Japan says 25,000 took part in Osprey protest on Okinawa
By TRAVIS J. TRITTEN AND CHIYOMI SUMIDA | STARS AND STRIPES Published: September 14, 2012
CAMP FOSTER, Okinawa — How many Okinawans rallied last Sunday against the planned deployment of U.S. Osprey aircraft to Japan?
Organizers claim 101,000 people protested the airplane-helicopter hybrid, a figure repeated by media around the world.
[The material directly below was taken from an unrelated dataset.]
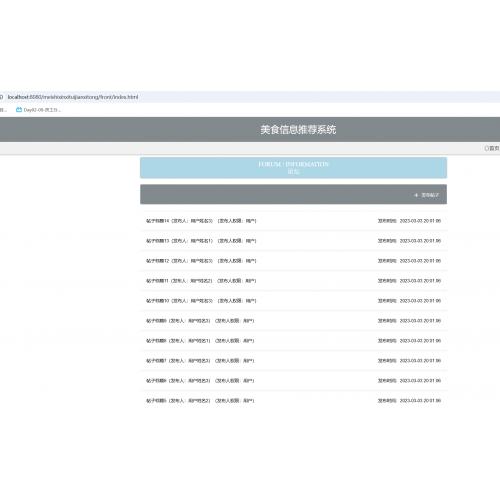Click the 发布时间 of post 帖子标题14
This screenshot has width=500, height=500.
coord(409,221)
But the only official tally released by the Japanese government indicates a much smaller gathering.
Japan’s Cabinet secretary said police estimated attendance at 25,000; Stars and Stripes reporters who covered the rally put the number at 30,000 to 50,000.
“I am aware that a mass rally was held on Sunday at a park in Ginowan calling for cancellation of a planned deployment of the Ospreys to Okinawa with a large number of participants, 101,000 people according to the organizers and 25,000 according to the police,” Cabinet Secretary Osamu Fujimura said in a video statement posted on the prime minister’s website.
Crowd estimates are often unreliable and can be deeply controversial when politics are involved. By any count, the anti-Osprey demonstration was one of the largest anti-U.S. military protests on Okinawa in recent years, underscoring the deep safety concerns over Marine Corps plans to field Ospreys at the Futenma air station following recent MV-22 crashes in Africa and Florida.
Underscoring the sensitivity of the issue, local, prefectural and national Japanese police declined to say this week whether an official tally existed.
The Marine Corps on Okinawa does not have an estimate because it does not monitor such events and will not comment on the size of the rally, spokesman Lt. Col. Dave Griesmer said.
Defense Secretary Leon Panetta is scheduled to meet next week with Japanese Defense Minister Satoshi Morimoto in Tokyo to discuss lingering concerns in Japan over the aircraft’s safety.
The U.S. and Japan have agreed an April Osprey crash in Morocco that killed two Marines and a June crash in Florida that injured crew members were both caused by human errors, not mechanical problems.
Okinawans remain largely unconvinced of the aircraft’s safety. Another public protest was planned in the town of Haebaru on Friday and Nago city said it is planning a rally, though no date has been set.